Q & A with Simon Baatz about Girl on the Velvet Swing. What attracted you to this subject? It’s a sensational story that resonates with recent events in our own time. A sixteen-year-old girl arrives in New York and meets a wealthy, influential man three times her age. Stanford White lures Evelyn Nesbit to his apartment on a pretext, drugs her and sexually assaults her. Four years later she marries a millionaire playboy, Harry Thaw, who shoots and kills White in a crowded theatre. What could be more sensational than that?
What was most enjoyable about your research? There were 14 daily newspapers in New York at the time and they all fastened on the scandal to boost circulation. The reporters interviewed everyone who had something to say about the affair and the newspaper articles were invariably written in a lively, engaging style. I have included many quotations in the book and I should say here that these quotations, including the dialogue, were always taken verbatim from contemporary newspaper accounts. I have taken great care to be faithful to the sources listed in the endnotes. Nothing has been invented or imagined.

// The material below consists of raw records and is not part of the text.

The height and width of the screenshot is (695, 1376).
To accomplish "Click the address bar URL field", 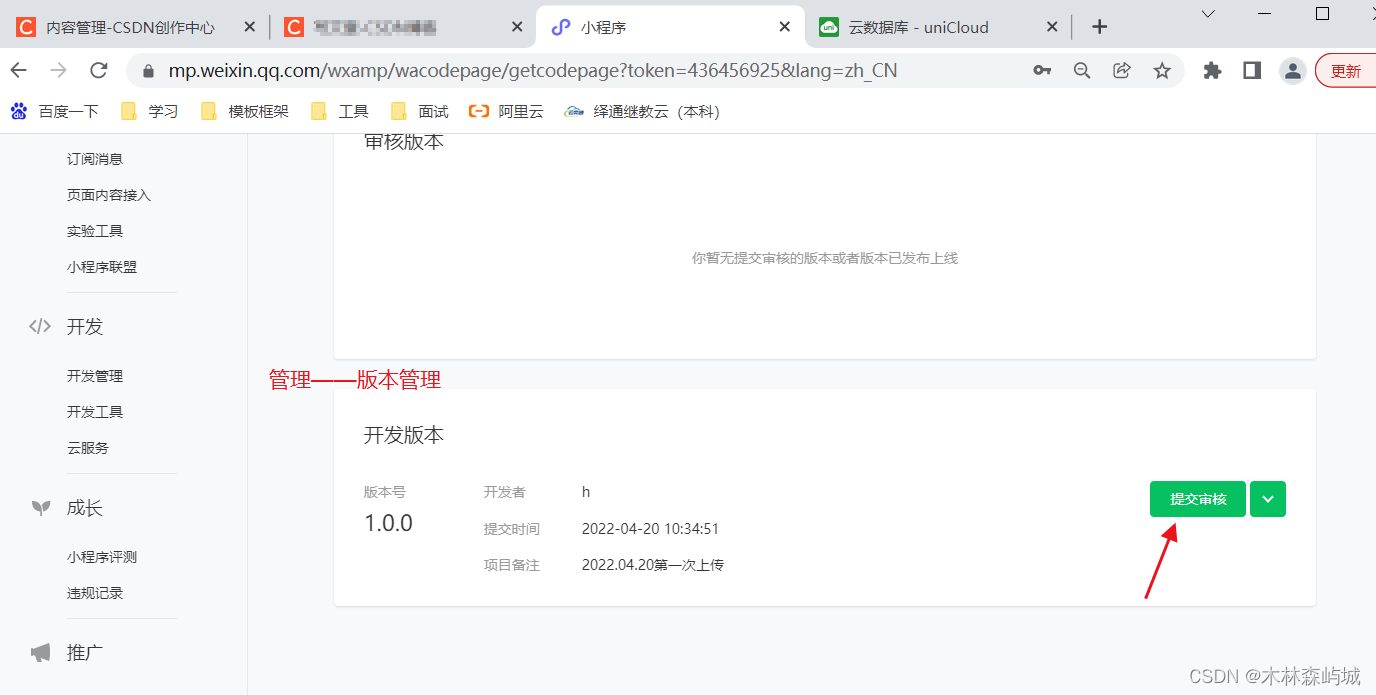I will coord(500,70).
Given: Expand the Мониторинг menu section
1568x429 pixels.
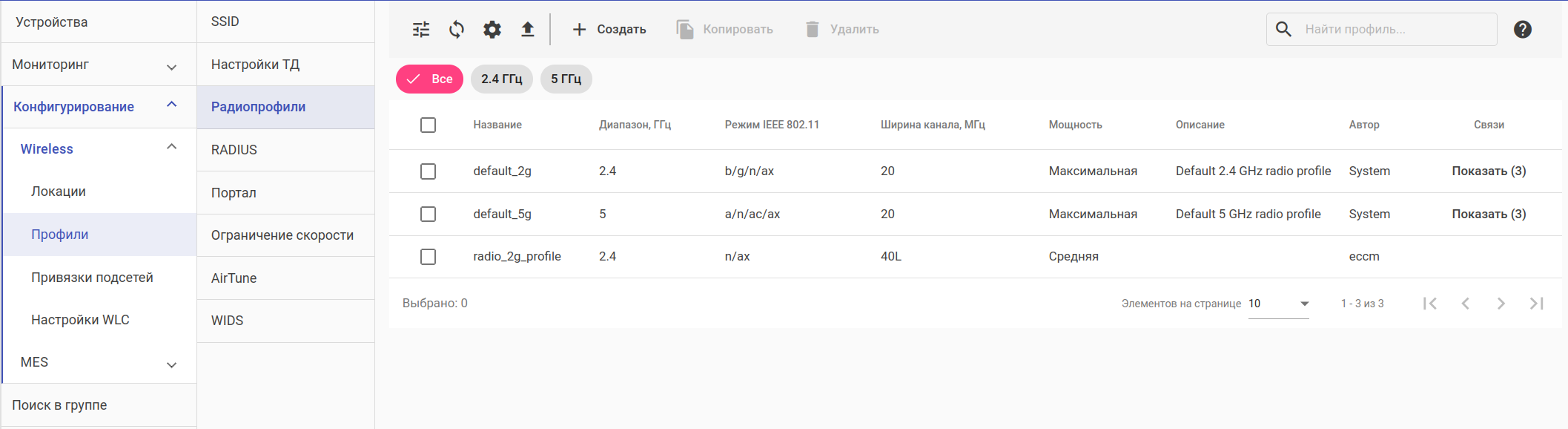Looking at the screenshot, I should (171, 66).
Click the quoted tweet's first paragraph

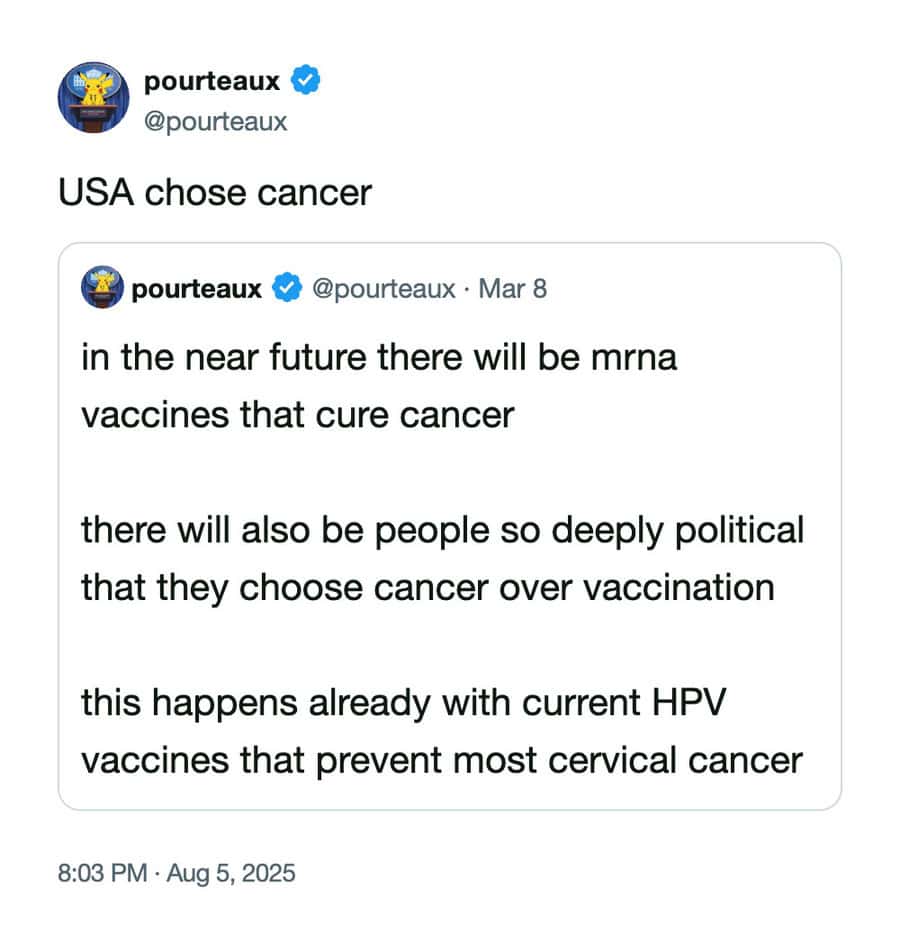(380, 385)
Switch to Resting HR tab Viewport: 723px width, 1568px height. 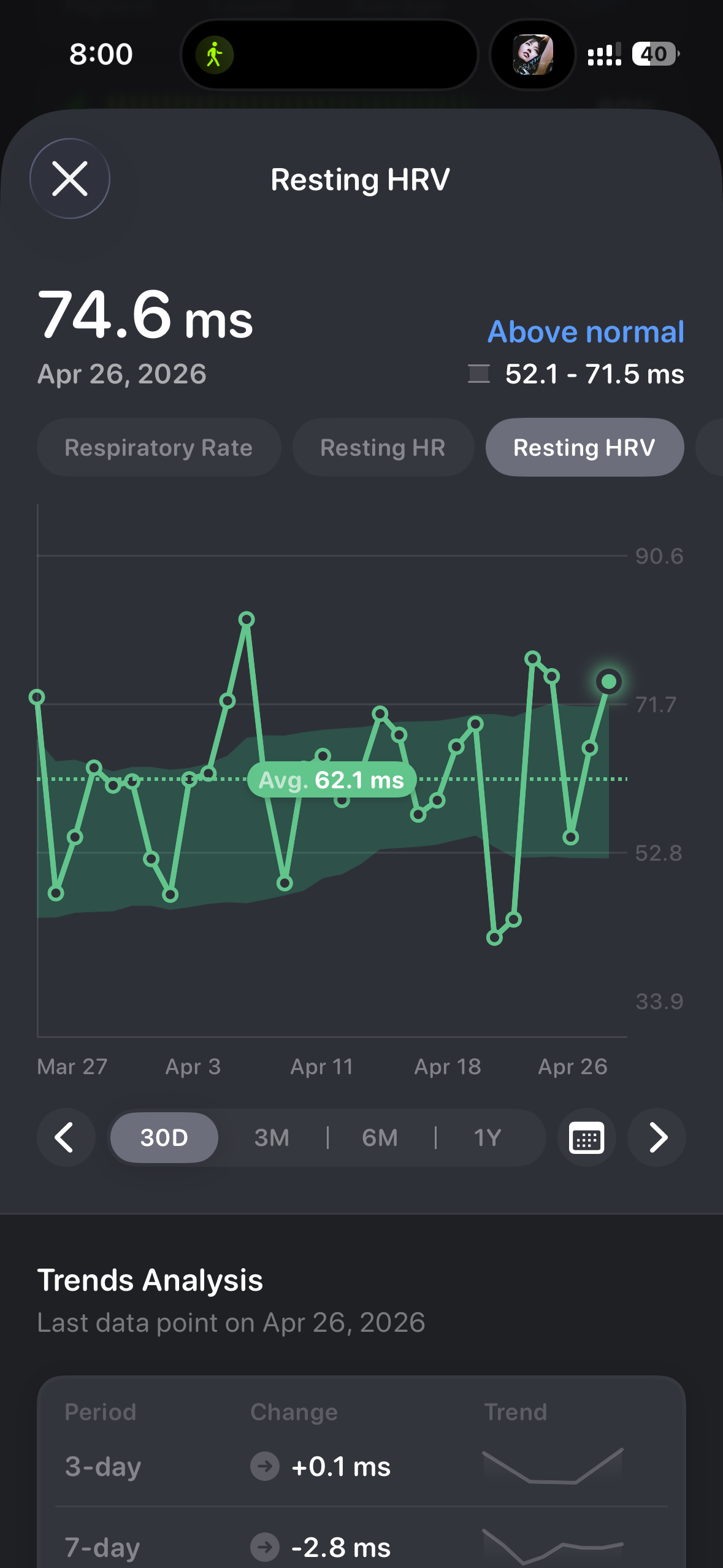click(383, 448)
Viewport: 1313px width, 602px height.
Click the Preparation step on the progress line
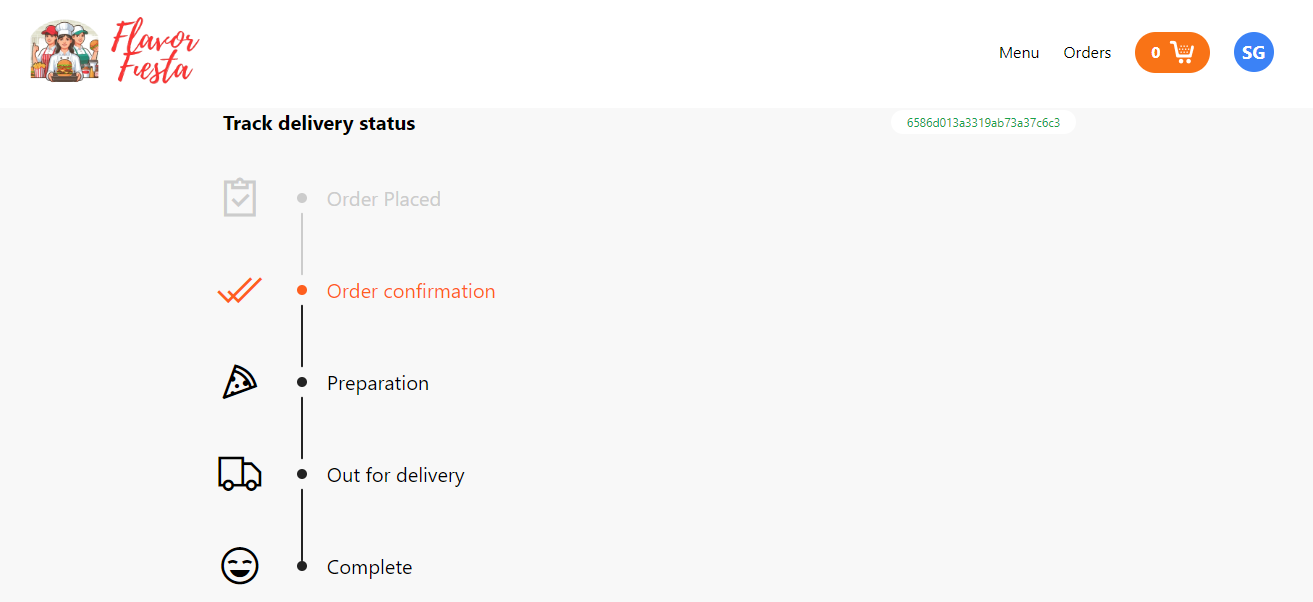377,383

What is new and noteworthy about The Girl on the Velvet Swing? Previous authors have written about the murder, but their accounts have all relied disproportionately on Evelyn Nesbit’s 1934 autobiography, Prodigal Days. But Nesbit’s book, written three decades after the murder, is not entirely reliable; she confuses some details and she occasionally contradicts herself. The newspapers of the day were generally trustworthy – their accounts corroborate each other – and Girl on the Velvet Swing, because it is based on those contemporary accounts, is, I believe, the most accurate telling of the murder and its aftermath.
What relevance does this story have today? There have been many scandalous revelations in the last decade about the behavior of well-connected, influential men – the allegations against Bill Cosby and Harvey Weinstein are only the most recent – and this book is a reminder that predatory behavior is not something new but has existed, unfortunately, throughout American history. The difference between our time and the last century is that everyone now has access to the Internet and it has become correspondingly more difficult to conceal sexual crimes against women. If Evelyn Nesbit, for example, had not married Harry Thaw and if Thaw had not shot Stanford White, no-one would ever have known about the sexual assault. This is not to say, of course, that our society is perfect in this regard – far from it – but only that many more people now have a way to publicize crimes against women and children.